Hoy, para muchos venezolanos, la figura de Baltazar Porras simboliza un tránsito incómodo y contradictorio: de referente crítico a mediador limitado, expuesto a represalias directas del régimen cuando su presencia resulta inconveniente. No por adhesión ideológica al régimen, sino por una moderación que termina desbalanceando la balanza moral.
Este contraste no pretende juzgar intenciones personales. Las intenciones no absuelven efectos. En contextos de represión sistemática, lo que cuenta no es la buena fe, sino el lugar objetivo que ocupa cada palabra.
Ese itinerario quedó brutalmente expuesto en diciembre de 2025. Las autoridades venezolanas retiraron al cardenal Porras su pasaporte diplomático emitido por la Santa Sede y le impidieron abandonar el país cuando se disponía a viajar a España. El purpurado fue retenido en el aeropuerto de Caracas, amenazado con detención si insistía y obligado a regresar a su casa. El hecho fue condenado por la Conferencia Episcopal Venezolana y por organizaciones de derechos humanos, mientras el Vaticano optó por el silencio prudente.

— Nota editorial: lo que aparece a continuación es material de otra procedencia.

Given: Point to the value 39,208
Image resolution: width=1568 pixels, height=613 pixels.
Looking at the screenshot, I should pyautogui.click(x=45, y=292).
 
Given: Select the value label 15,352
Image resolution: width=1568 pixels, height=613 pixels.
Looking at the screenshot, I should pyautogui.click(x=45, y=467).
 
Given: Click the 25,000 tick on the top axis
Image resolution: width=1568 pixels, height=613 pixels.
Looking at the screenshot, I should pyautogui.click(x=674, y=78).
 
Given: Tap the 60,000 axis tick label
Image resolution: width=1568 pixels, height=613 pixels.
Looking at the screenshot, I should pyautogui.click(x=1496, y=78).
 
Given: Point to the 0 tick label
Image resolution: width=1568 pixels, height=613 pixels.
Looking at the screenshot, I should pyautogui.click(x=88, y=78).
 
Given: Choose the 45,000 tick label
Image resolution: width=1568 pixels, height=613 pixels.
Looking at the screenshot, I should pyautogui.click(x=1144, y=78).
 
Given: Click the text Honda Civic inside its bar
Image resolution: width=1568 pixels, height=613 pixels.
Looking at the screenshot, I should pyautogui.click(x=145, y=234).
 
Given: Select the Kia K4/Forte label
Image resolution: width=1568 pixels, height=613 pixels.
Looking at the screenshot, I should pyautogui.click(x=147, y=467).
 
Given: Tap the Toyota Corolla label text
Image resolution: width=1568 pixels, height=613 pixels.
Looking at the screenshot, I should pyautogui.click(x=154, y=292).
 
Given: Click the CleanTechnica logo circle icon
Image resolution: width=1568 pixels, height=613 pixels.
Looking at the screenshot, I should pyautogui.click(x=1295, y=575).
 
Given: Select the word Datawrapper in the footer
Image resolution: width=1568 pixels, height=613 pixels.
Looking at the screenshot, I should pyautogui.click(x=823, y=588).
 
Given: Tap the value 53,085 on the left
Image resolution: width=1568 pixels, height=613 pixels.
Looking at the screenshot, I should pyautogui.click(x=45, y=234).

El episodio —ocurrido el mismo día en que María Corina Machado recibía el Premio Nobel de la Paz— no fue un error administrativo. Constituyó un gesto político deliberado y un conflicto diplomático abierto con la Santa Sede, el primero que enfrenta el pontificado de León XIV. También confirmó que, incluso cuando la Iglesia modera su lenguaje, el poder no duda en humillar a sus jerarcas cuando lo considera necesario.
Así, el caso Porras dialoga con el silencio actual de la Conferencia Episcopal: ambos revelan cómo la prudencia pastoral, cuando se prolonga y se acumula, no garantiza protección, pero sí debilita la capacidad de interpelación moral.
Y también aquí la historia hará su trabajo. No preguntará qué se quiso hacer, sino qué se hizo —y qué no— cuando hablar todavía era posible.